_Your instructions:_
Update the items below by replacing "Screen dimensions" with "Screen size" and leaving everything else unchanged. Omit the pictures from your answer.

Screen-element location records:
+ + + +

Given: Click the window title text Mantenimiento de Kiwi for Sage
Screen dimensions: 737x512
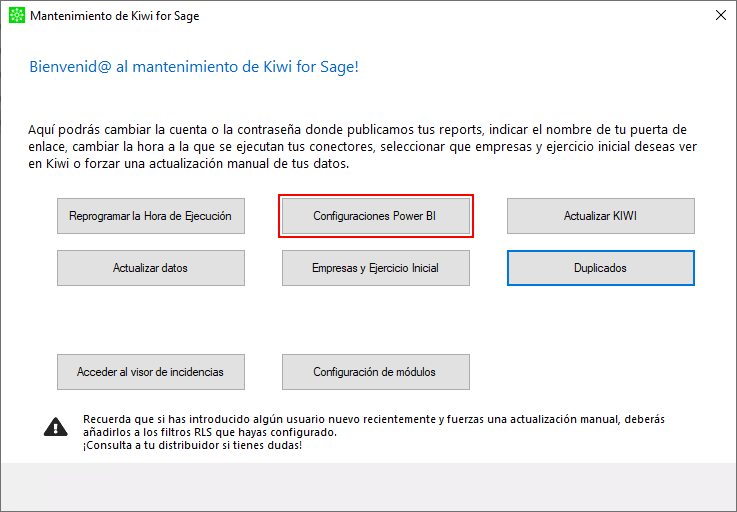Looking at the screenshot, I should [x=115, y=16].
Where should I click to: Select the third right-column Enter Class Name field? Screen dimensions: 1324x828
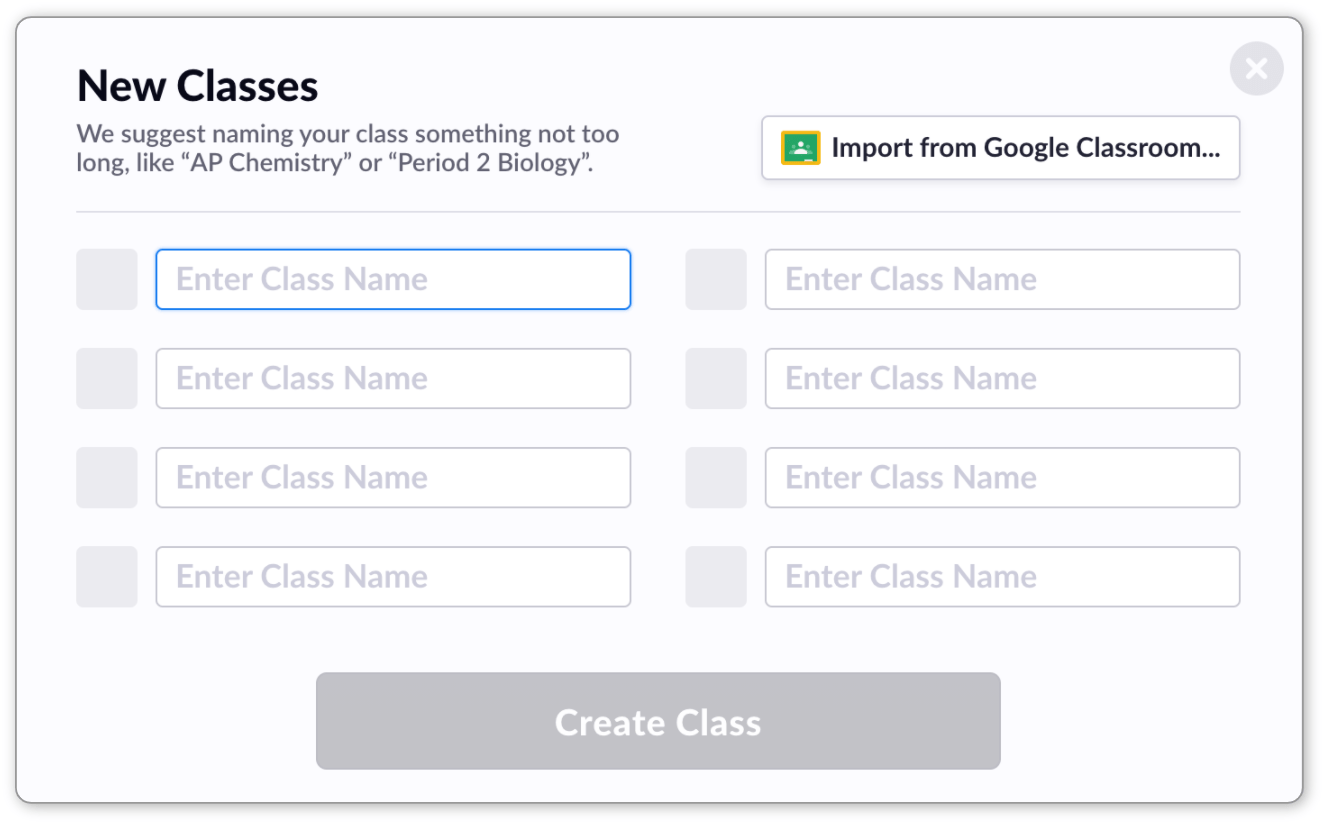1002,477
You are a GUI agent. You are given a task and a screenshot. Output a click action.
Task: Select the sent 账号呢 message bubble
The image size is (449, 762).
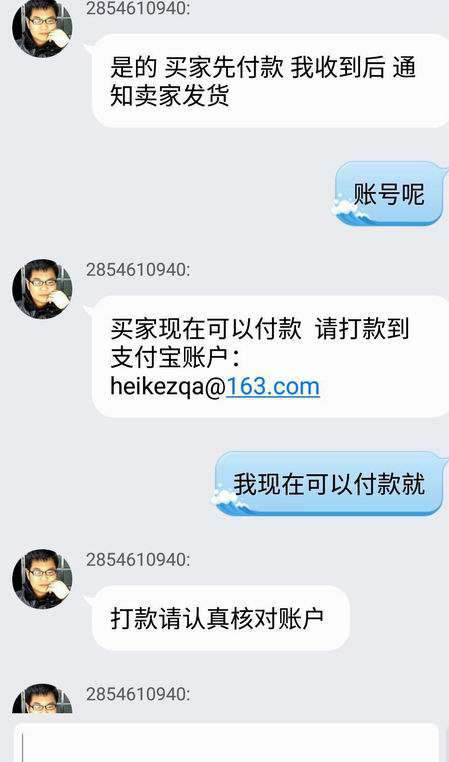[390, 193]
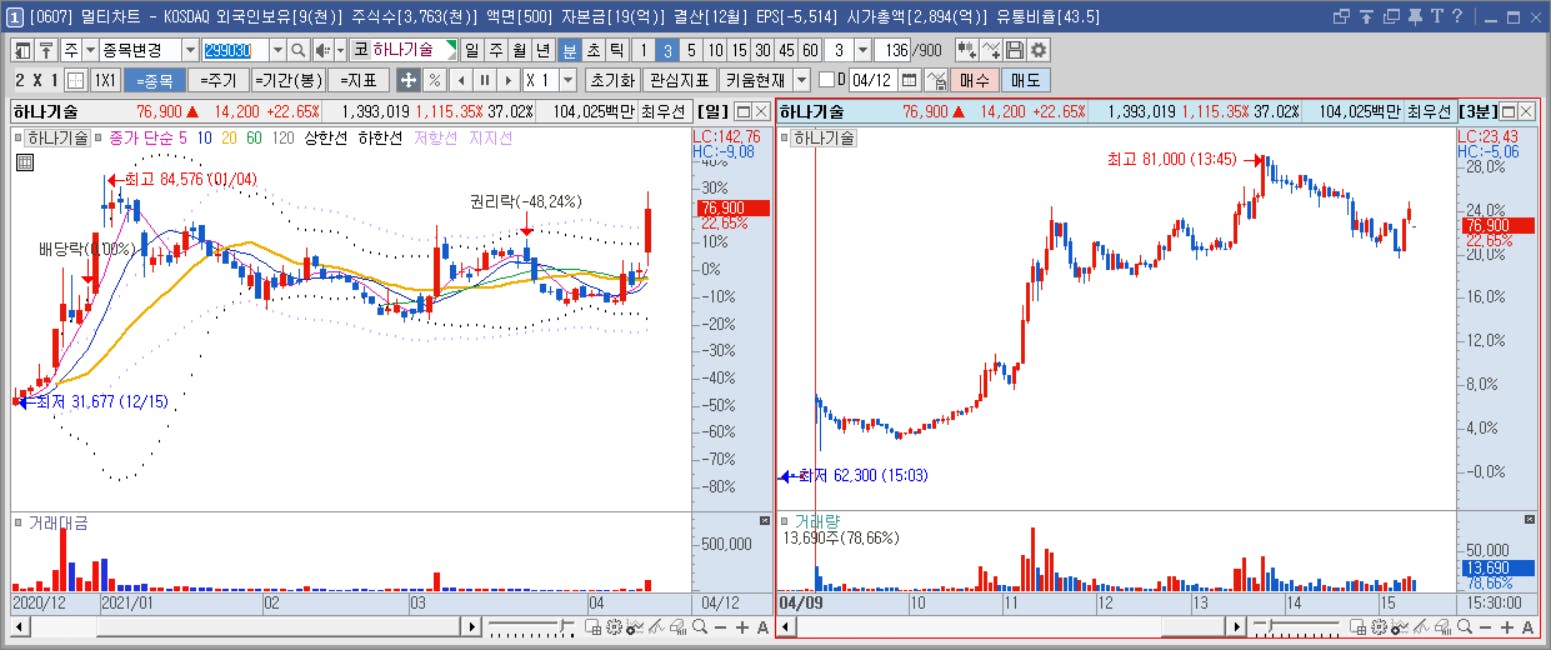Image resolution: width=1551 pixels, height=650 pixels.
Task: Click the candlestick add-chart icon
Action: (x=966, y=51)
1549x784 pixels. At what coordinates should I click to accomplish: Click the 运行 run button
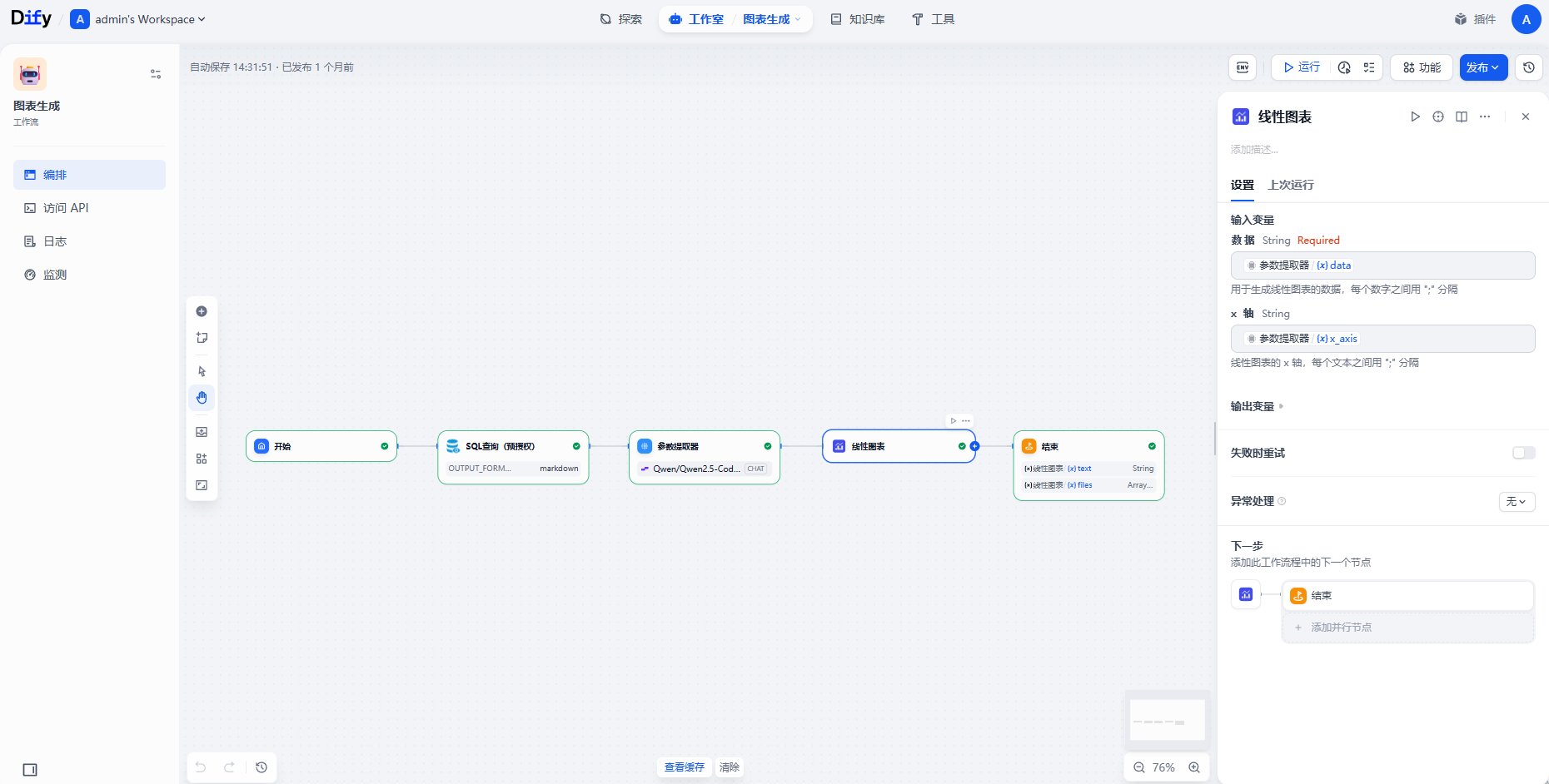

+ + + +

_Expected answer:_
Given: Click the window title text Mantenimiento de Kiwi for Sage
Screen size: 737x512
Looking at the screenshot, I should [x=115, y=16].
Where should I click to: Select the third right-column Enter Class Name field? Screen size: 1324x828
1002,477
You are a GUI agent. You are given a task and a screenshot. Output a click action.
Task: Select the sent 账号呢 message bubble
The image size is (449, 762).
[390, 193]
Image resolution: width=1551 pixels, height=650 pixels.
Task: Click the candlestick add-chart icon
Action: (x=966, y=51)
1549x784 pixels. At what coordinates should I click to accomplish: Click the 运行 run button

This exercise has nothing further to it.